Set problem: Can you reproduce all of the records below word for word, with nothing left out or changed?

======== Raw records

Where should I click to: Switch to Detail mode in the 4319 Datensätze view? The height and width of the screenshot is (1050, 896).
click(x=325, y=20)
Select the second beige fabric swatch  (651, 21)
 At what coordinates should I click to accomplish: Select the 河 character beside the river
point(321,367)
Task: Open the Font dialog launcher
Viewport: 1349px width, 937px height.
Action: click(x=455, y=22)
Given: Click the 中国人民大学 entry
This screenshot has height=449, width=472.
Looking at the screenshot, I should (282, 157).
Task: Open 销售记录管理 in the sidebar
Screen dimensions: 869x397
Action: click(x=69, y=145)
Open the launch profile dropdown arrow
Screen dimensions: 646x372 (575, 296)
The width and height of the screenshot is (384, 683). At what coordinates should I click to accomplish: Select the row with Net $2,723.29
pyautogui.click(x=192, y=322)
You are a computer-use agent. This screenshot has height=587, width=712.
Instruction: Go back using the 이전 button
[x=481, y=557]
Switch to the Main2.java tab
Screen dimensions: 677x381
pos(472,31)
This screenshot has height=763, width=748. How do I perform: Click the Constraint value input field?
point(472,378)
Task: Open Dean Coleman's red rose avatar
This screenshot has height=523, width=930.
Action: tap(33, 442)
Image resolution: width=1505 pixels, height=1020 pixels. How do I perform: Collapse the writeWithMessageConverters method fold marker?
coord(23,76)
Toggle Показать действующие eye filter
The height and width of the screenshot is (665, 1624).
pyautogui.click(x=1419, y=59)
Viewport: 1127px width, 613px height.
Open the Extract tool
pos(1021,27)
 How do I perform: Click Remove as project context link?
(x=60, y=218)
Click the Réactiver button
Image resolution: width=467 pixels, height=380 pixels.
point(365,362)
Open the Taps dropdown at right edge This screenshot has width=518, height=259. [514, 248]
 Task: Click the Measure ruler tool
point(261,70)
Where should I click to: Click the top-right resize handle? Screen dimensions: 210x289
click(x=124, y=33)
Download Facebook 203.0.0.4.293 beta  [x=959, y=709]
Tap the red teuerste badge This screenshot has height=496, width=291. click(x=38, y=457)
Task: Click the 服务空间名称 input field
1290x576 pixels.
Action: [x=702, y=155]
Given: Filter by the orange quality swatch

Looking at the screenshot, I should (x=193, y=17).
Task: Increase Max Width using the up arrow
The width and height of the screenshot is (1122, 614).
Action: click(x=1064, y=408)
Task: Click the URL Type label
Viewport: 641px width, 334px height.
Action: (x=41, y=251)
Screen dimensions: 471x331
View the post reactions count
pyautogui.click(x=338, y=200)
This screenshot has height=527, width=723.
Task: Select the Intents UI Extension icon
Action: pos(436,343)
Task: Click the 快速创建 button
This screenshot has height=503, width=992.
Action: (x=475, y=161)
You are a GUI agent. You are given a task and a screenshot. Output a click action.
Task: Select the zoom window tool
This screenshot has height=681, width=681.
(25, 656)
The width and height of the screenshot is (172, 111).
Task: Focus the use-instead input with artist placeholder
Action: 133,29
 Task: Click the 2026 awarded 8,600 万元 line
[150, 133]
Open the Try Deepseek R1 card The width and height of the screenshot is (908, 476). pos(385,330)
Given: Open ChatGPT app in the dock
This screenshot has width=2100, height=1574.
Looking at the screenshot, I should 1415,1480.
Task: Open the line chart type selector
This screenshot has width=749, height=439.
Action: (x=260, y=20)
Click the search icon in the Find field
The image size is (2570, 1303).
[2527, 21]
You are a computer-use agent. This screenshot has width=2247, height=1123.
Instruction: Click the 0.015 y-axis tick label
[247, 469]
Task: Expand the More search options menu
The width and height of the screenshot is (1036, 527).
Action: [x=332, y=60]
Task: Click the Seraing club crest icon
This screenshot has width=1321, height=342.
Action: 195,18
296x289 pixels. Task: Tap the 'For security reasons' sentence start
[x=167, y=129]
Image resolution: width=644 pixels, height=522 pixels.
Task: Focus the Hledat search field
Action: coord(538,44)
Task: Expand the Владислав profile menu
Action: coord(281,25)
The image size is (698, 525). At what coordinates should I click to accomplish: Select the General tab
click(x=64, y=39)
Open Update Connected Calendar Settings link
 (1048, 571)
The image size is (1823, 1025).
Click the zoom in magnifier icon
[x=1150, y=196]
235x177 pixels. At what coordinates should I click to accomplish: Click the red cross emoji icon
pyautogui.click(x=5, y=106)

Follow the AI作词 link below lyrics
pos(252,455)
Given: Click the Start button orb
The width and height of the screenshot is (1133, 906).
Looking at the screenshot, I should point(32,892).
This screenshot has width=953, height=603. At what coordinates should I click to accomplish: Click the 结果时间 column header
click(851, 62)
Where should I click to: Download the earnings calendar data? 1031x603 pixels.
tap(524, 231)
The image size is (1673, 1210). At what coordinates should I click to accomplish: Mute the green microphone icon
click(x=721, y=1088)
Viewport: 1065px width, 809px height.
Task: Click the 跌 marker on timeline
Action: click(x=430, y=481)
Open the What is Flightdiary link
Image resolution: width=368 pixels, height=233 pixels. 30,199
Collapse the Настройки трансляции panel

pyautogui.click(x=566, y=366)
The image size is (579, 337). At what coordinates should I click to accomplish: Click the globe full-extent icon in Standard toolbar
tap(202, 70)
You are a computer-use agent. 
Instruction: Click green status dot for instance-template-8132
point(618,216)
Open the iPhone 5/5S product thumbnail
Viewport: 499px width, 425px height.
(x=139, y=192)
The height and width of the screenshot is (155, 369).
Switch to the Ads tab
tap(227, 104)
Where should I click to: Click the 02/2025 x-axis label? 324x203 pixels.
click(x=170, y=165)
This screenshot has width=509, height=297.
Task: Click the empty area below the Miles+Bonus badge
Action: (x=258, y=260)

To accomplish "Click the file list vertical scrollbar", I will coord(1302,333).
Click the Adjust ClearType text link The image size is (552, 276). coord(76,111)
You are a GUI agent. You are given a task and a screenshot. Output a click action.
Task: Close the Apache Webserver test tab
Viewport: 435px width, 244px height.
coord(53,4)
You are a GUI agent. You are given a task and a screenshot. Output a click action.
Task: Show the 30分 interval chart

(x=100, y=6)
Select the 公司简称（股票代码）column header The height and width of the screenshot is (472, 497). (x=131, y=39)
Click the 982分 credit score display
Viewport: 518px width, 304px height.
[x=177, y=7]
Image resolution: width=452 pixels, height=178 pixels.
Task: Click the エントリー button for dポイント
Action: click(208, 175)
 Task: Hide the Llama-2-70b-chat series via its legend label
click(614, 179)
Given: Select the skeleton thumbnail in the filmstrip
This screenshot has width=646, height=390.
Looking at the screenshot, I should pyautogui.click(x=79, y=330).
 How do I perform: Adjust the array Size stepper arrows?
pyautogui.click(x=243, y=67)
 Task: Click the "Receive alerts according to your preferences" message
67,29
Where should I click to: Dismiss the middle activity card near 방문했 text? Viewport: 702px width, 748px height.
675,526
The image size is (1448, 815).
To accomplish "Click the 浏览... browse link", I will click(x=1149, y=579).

================

Expected answer:
Where should I click to: Switch to Detail mode in the 4319 Datensätze view? The height and width of the screenshot is (1050, 896).
click(x=325, y=20)
Select the second beige fabric swatch  (651, 21)
 At what coordinates should I click to accomplish: Select the 河 character beside the river
point(321,367)
Task: Open the Font dialog launcher
Viewport: 1349px width, 937px height.
Action: click(x=455, y=22)
Given: Click the 中国人民大学 entry
This screenshot has height=449, width=472.
Looking at the screenshot, I should (282, 157).
Task: Open 销售记录管理 in the sidebar
Screen dimensions: 869x397
Action: click(x=69, y=145)
Open the launch profile dropdown arrow
Screen dimensions: 646x372 (575, 296)
The width and height of the screenshot is (384, 683). At what coordinates should I click to accomplish: Select the row with Net $2,723.29
pyautogui.click(x=192, y=322)
You are a computer-use agent. This screenshot has height=587, width=712.
Instruction: Go back using the 이전 button
[x=481, y=557]
Switch to the Main2.java tab
Screen dimensions: 677x381
pos(472,31)
This screenshot has height=763, width=748. How do I perform: Click the Constraint value input field?
point(472,378)
Task: Open Dean Coleman's red rose avatar
This screenshot has height=523, width=930.
Action: tap(33, 442)
Image resolution: width=1505 pixels, height=1020 pixels. How do I perform: Collapse the writeWithMessageConverters method fold marker?
coord(23,76)
Toggle Показать действующие eye filter
The height and width of the screenshot is (665, 1624).
pyautogui.click(x=1419, y=59)
Viewport: 1127px width, 613px height.
Open the Extract tool
pos(1021,27)
 How do I perform: Click Remove as project context link?
(x=60, y=218)
Click the Réactiver button
Image resolution: width=467 pixels, height=380 pixels.
point(365,362)
Open the Taps dropdown at right edge This screenshot has width=518, height=259. [514, 248]
 Task: Click the Measure ruler tool
point(261,70)
Where should I click to: Click the top-right resize handle? Screen dimensions: 210x289
click(x=124, y=33)
Download Facebook 203.0.0.4.293 beta  [x=959, y=709]
Tap the red teuerste badge This screenshot has height=496, width=291. click(x=38, y=457)
Task: Click the 服务空间名称 input field
1290x576 pixels.
Action: [x=702, y=155]
Given: Filter by the orange quality swatch

Looking at the screenshot, I should (x=193, y=17).
Task: Increase Max Width using the up arrow
The width and height of the screenshot is (1122, 614).
Action: click(x=1064, y=408)
Task: Click the URL Type label
Viewport: 641px width, 334px height.
Action: (x=41, y=251)
Screen dimensions: 471x331
View the post reactions count
pyautogui.click(x=338, y=200)
This screenshot has height=527, width=723.
Task: Select the Intents UI Extension icon
Action: pos(436,343)
Task: Click the 快速创建 button
This screenshot has height=503, width=992.
Action: (x=475, y=161)
You are a GUI agent. You are given a task and a screenshot. Output a click action.
Task: Select the zoom window tool
This screenshot has height=681, width=681.
(25, 656)
The width and height of the screenshot is (172, 111).
Task: Focus the use-instead input with artist placeholder
Action: 133,29
 Task: Click the 2026 awarded 8,600 万元 line
[150, 133]
Open the Try Deepseek R1 card The width and height of the screenshot is (908, 476). pos(385,330)
Given: Open ChatGPT app in the dock
This screenshot has width=2100, height=1574.
Looking at the screenshot, I should 1415,1480.
Task: Open the line chart type selector
This screenshot has width=749, height=439.
Action: (x=260, y=20)
Click the search icon in the Find field
The image size is (2570, 1303).
[2527, 21]
You are a computer-use agent. This screenshot has width=2247, height=1123.
Instruction: Click the 0.015 y-axis tick label
[247, 469]
Task: Expand the More search options menu
The width and height of the screenshot is (1036, 527).
Action: [x=332, y=60]
Task: Click the Seraing club crest icon
This screenshot has width=1321, height=342.
Action: 195,18
296x289 pixels. Task: Tap the 'For security reasons' sentence start
[x=167, y=129]
Image resolution: width=644 pixels, height=522 pixels.
Task: Focus the Hledat search field
Action: coord(538,44)
Task: Expand the Владислав profile menu
Action: coord(281,25)
The image size is (698, 525). At what coordinates should I click to accomplish: Select the General tab
click(x=64, y=39)
Open Update Connected Calendar Settings link
 (1048, 571)
The image size is (1823, 1025).
Click the zoom in magnifier icon
[x=1150, y=196]
235x177 pixels. At what coordinates should I click to accomplish: Click the red cross emoji icon
pyautogui.click(x=5, y=106)

Follow the AI作词 link below lyrics
pos(252,455)
Given: Click the Start button orb
The width and height of the screenshot is (1133, 906).
Looking at the screenshot, I should point(32,892).
This screenshot has width=953, height=603. At what coordinates should I click to accomplish: Click the 结果时间 column header
click(851, 62)
Where should I click to: Download the earnings calendar data? 1031x603 pixels.
tap(524, 231)
The image size is (1673, 1210). At what coordinates should I click to accomplish: Mute the green microphone icon
click(x=721, y=1088)
Viewport: 1065px width, 809px height.
Task: Click the 跌 marker on timeline
Action: click(x=430, y=481)
Open the What is Flightdiary link
Image resolution: width=368 pixels, height=233 pixels. 30,199
Collapse the Настройки трансляции panel

pyautogui.click(x=566, y=366)
The image size is (579, 337). At what coordinates should I click to accomplish: Click the globe full-extent icon in Standard toolbar
tap(202, 70)
You are a computer-use agent. 
Instruction: Click green status dot for instance-template-8132
point(618,216)
Open the iPhone 5/5S product thumbnail
Viewport: 499px width, 425px height.
(x=139, y=192)
The height and width of the screenshot is (155, 369).
Switch to the Ads tab
tap(227, 104)
Where should I click to: Click the 02/2025 x-axis label? 324x203 pixels.
click(x=170, y=165)
This screenshot has width=509, height=297.
Task: Click the empty area below the Miles+Bonus badge
Action: (x=258, y=260)

To accomplish "Click the file list vertical scrollbar", I will coord(1302,333).
Click the Adjust ClearType text link The image size is (552, 276). coord(76,111)
You are a GUI agent. You are given a task and a screenshot. Output a click action.
Task: Close the Apache Webserver test tab
Viewport: 435px width, 244px height.
coord(53,4)
You are a GUI agent. You are given a task and a screenshot. Output a click action.
Task: Show the 30分 interval chart

(x=100, y=6)
Select the 公司简称（股票代码）column header The height and width of the screenshot is (472, 497). (x=131, y=39)
Click the 982分 credit score display
Viewport: 518px width, 304px height.
[x=177, y=7]
Image resolution: width=452 pixels, height=178 pixels.
Task: Click the エントリー button for dポイント
Action: click(208, 175)
 Task: Hide the Llama-2-70b-chat series via its legend label
click(614, 179)
Given: Select the skeleton thumbnail in the filmstrip
This screenshot has width=646, height=390.
Looking at the screenshot, I should pyautogui.click(x=79, y=330).
 How do I perform: Adjust the array Size stepper arrows?
pyautogui.click(x=243, y=67)
 Task: Click the "Receive alerts according to your preferences" message
67,29
Where should I click to: Dismiss the middle activity card near 방문했 text? Viewport: 702px width, 748px height.
675,526
The image size is (1448, 815).
To accomplish "Click the 浏览... browse link", I will click(x=1149, y=579).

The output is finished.